Here are answers to the discussion questions:
- Plant-rich diets not only reduce emissions from industrial agriculture, but also tend to be healthier, which reduces rates of chronic disease. According to a 2016 study, business-as-usual individual emissions could be reduced by as much as 70 percent by adopting a vegan diet and 63 percent for a vegetarian diet. The report’s analysis indicates that globally, as much as $1 trillion in annual health care costs and lost productivity could be saved.
- How well is a democracy functioning if it doesn’t adequately feed its citizens? How can children learn to think critically and participate in the civic process if they are hungry and distracted? The food hubs can also support underrepresented farmers by getting their product to market, enhancing their socioeconomic status, and allowing their children to pursue professional and educational opportunities. In addition, a well-nourished community is a community that can devote energy previously devoted to addressing scarcity to engaging in civic engagement, education, and community-building activities.

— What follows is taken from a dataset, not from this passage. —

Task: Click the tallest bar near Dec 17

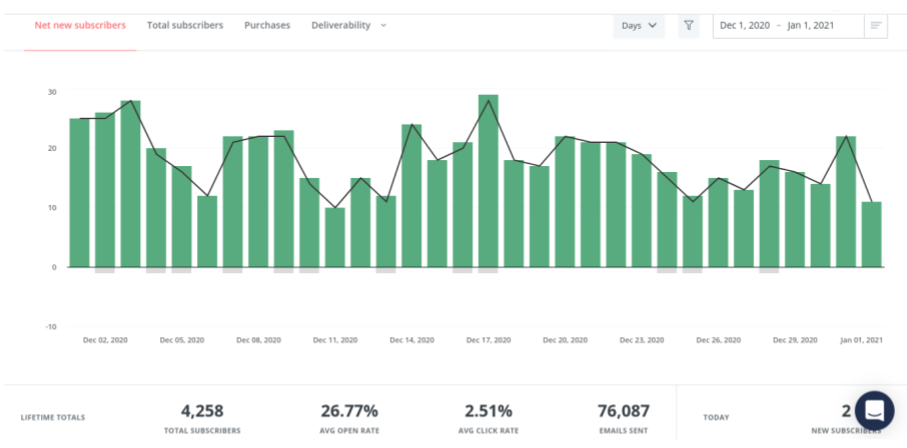Action: pos(488,181)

- Food deserts are almost exclusively found in communities facing socioeconomic challenges. Poor people have far less money to expend on commodities, making them essentially undesirable consumers. Food deserts disproportionately impact minorities, women, and children. Living in a food desert has substantial and far reaching consequences: children go to school with limited or unhealthy nourishment and don’t learn as they might otherwises; parents expend tremendous time, expense, and energy simply acquiring nutritious food for themselves and their children; and the health impacts of high-calorie, low nutrition fast and convenience foods are the foundation of obesity, diabetes, and cardiovascular disease.
- If the plant-based movement can make inroads in the Hispanic/Latinx community, it will have an inroad into a meat-intensive culture that is increasingly significant in US demographics. Tyson foods, the largest processor of meat in America, slaughters 35 million chickens each week, as well as hundreds of thousands of pigs and cows. Any significant cultural change amongst this population would result in potentially dramatic reductions in meat consumption in the US, and correspondingly dramatic reductions in carbon emissions from industrial animal agriculture.
- Answers will vary.
- “Farm to Fork” is now almost a cliché, but underpinning the concept is an understanding that for the last 10,000 years, humans have thrived by maintaining a close relationship to the land amidst which they live and utilizing the resources available to them. The modern industrial food chain interrupts that relationship, creating a situation in which study after study indicates that many urban children, when asked where their food comes from, can only say “the store.” This disconnection from the food chain has several deleterious consequences, from healthy food choices at the individual level to policy decisions at the national level. Given that our industrial food chain is one of the greatest sources of greenhouse gasses, thinking that chicken magically appears in McNugget form—and not understanding that over 6 billion chickens each year are slaughtered to provide those nuggets—blinds consumers to the dramatic environmental impacts of their food choices.